> **Work instructions**:
- 1) Write out the stretch of the DSL methodology passage from "A DSL is an" through "type of problem.".
- 2) Extend the passage on DSL methodology, picking up right after its last sentence.
---------- Document passage ----------
DSL Methodology: A key software concept.

With Kotlin the term ‘DSL’ has taken on a specific meaning, and that more specific meaning is explored in another page on Kotlin DSLs like kotlinx.html and how to write them.  DSL methodology is a key reason that the capabilities of a language to write domain specific extensions to the language becomes important.

This page concentrates on the concept of DSL Methodology.  DSL methodology is to consider software development as the task of creating the component tools that allow the expression of what the program does within a single concise function, and in a manner the not only executes correctly but is also easy for a person to read, understand and when necessary, modify.

  • Introduction to DSLs
    • DLS: the general DSL definition
    • DSL: independent language or and language extension?
    • When does a program create a DSL?
  • Human Language and DSLs
    • Why consider human languages?
    • The Dictionary is an insufficient reference.
    • Jargon as a form of DSL
    • Situation Specific Language extensions
    • Specific Human language: Independent Language vs Extensions.
    • Conclusion
  • DSL Methodology: The Basics
    • Simple language extension
    • DSL Methodology: Building Blocks
    • More Layers
    • The Core concept
    • When to apply DSL Methodology
  • Implementing DSL Methodology
    • The Core concept
    • software modules: group extensions together
    • Leveraging existing Language Extensions
  • Conclusion

Introduction

DSL: The general definition

A DSL is an acronym for Domain Specific Language.  A ‘Domain’ being effectively a specific application. Contrasting with ‘General purpose languages’ which attempt to allow for solving any programming problem, a DSL can be purpose designed for a specific ‘domain’ or a specific type of problem.

DSLs can sound like using Kotlin (or Python) to build an entirely new language, and this can seem true, but the reality is simpler. All kotlin DSLs are extensions of Kotlin, and although sometimes use cases can focus on the extension and make little use of the underlying language, that underlying language is always still there.

Two Types of DSL: Independent DSLs and Language (extensions) DSLs

Independent DSLs

There are DSLs like SQL, which are stand-alone languages to tackle a specific field or domain.  The first problem with independent DSLs is that a general purpose language is almost always also required.  This problem can be solved by combining a DSL with a general language, like using SQL from Python, although then you have two different languages, it does work.  The second problem with independent DSLs is that the features of the general purpose language are not accessible from within the DSL, so the DSL has to duplicate features of general purpose languages, and the duplicated features are generally inferior to those in general purpose languages.  E.g. numeric expressions in SQL are not as powerful as most general purpose languages, and there is often a syntax change from the general purpose language.
---------- Collected material ----------
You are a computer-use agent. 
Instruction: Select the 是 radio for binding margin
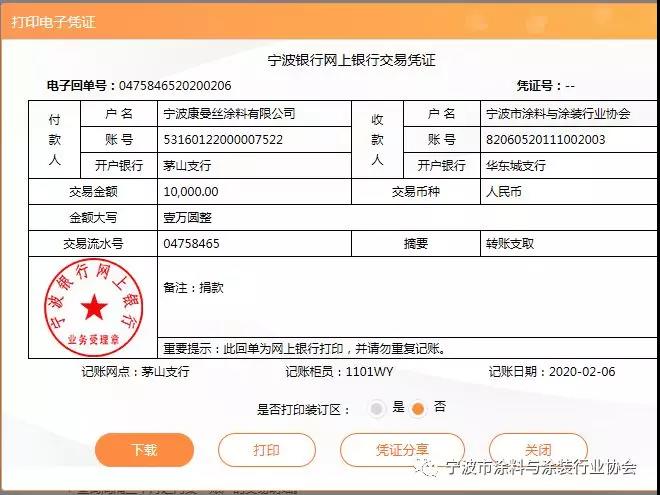click(x=377, y=408)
----------
> **The results**:
- 1)
A DSL is an acronym for Domain Specific Language.  A ‘Domain’ being effectively a specific application. Contrasting with ‘General purpose languages’ which attempt to allow for solving any programming problem, a DSL can be purpose designed for a specific ‘domain’ or a specific type of problem.

- 2)
Language (extended) DSLs.

There is also a solution where a DSL is an extension to a general purpose language. For example, in place of developing in SQL with Python, SQLAlchemy brings the power of the SQL language to Python.

When we use the term ‘Kotlin DSL’ or even ‘Python DSL’, we mean a DSL made by extending Kotlin or Python with extra ‘vocabulary’ for domain specific features.  The DSL is a set of new language which extends an existing language.  This type of DSL is seen as the preferred solution. In programming, with an extension, there is less syntax to learn and greater consistency if, in place of a new independent language, extra ‘vocabulary’ for a language we already know can be used.

When does a program create a DSL?

When does adding new features to an existing language, create a new DSL? As with many things, the extremes are evident. The “hello world” program would be regarded not to create a DSL, and at the other extreme, some packages clearly implement a DSL. However, if you had half the features, would it still constitute a DSL? At what point does adding additional ‘vocabulary’ reach the definition of being a DSL?

The reality is that every program, including “hello world”, creates some new vocabulary somewhere, just in the case of “hello world” that vocabulary is not very useful. However, if the program is called “hello”, then the computer gains new syntax in ‘the shell’ such that typing ‘hello‘ now does something, and prints “Hello world”. The shell gains “hello” as one new word of vocabulary. While one word is not much of a language extension, the concept of extending a language is common throughout programming, so the principle of building a DSL always applies at some level.

Human language and DSLs

Why consider human languages?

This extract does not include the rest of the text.